Gordon Kitchener Rattray (19 October 1898 – 10 December 1964) was an Australian rules footballer who played with and coached Fitzroy in the Victorian Football League (VFL). He was the first VFL player to use the torpedo punt.

==Family==
The son of Bruce Rattray (1860–1932) and Laura Rattray, née Barratt, Gordon Kitchener Rattray was born at Shepparton on 19 October 1898.

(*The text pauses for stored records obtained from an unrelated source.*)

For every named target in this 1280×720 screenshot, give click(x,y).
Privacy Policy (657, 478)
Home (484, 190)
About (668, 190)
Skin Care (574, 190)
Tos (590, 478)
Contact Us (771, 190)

He married Janet Elizabeth Wharton on 29 June 1922. They were divorced in 1938. He married Sylvia Catherine Burnet (1904–1980) in 1939.

==Education==
He was educated at Wesley College.

==Military service==
He enlisted in the First AIF on 21 April 1917. He was only 18 years and 6 months of age (i.e., under 21), but his parents gave formal permission to his enlisting and serving overseas. He served in France, returned to Australia on 2 January 1919, and was discharged on 2 March 1919.

==Football==
===Fitzroy (VFL)===
A half-forward flanker, Rattray debuted for Fitzroy in 1917, but his progress was stalled when he missed the following season due to military service. Rattray came back to the club in 1919 and won their best and fairest trophy. He won it again in 1921 and was a premiership player in 1922. In 1923, he became club captain and led them to the Grand Final, which they lost to Essendon.

===Melbourne (VFL)===
In 1924, he was appointed as the playing-coach of the Melbourne Football Club. He was, however, still residentially tied to Fitzroy and thus ineligible to play for Melbourne. He served the entire season as Melbourne's non-playing coach.

===Fitzroy (VFL)===
Melbourne failed to make the Finals in 1924; and, consequently, Rattray was able to return to Fitzroy as a player for one Finals match, the second of the club's Round Robin Semi-Final matches against Richmond on 20 September 1924.

===Brighton (VFA)===
He left Fitzroy after the 1924 season, and, having been originally chosen to be the playing−coach of North Melbourne in its inaugural VFL season, he was granted a clearance to serve as the captain-coach of Brighton in the Victorian Football Association (VFA).

He played 53 games and kicked 39 goals in his three years at Brighton (1925–1927). Under his coaching, Brighton played in both the 1926 Grand Final, with Rattray at centre half-back, and the 1927 VFA Grand Final, with Rattray at centre half-forward. On both occasions, Brighton lost to Coburg.

===Fitzroy (VFL)===
In 1928, he returned to Fitzroy and played his final season, as captain-coach.

===VFL Representative player===
During his career, he represented Victoria at interstate football five times.

==Death==
He died at his home in Sandringham, Victoria, on 10 December 1964.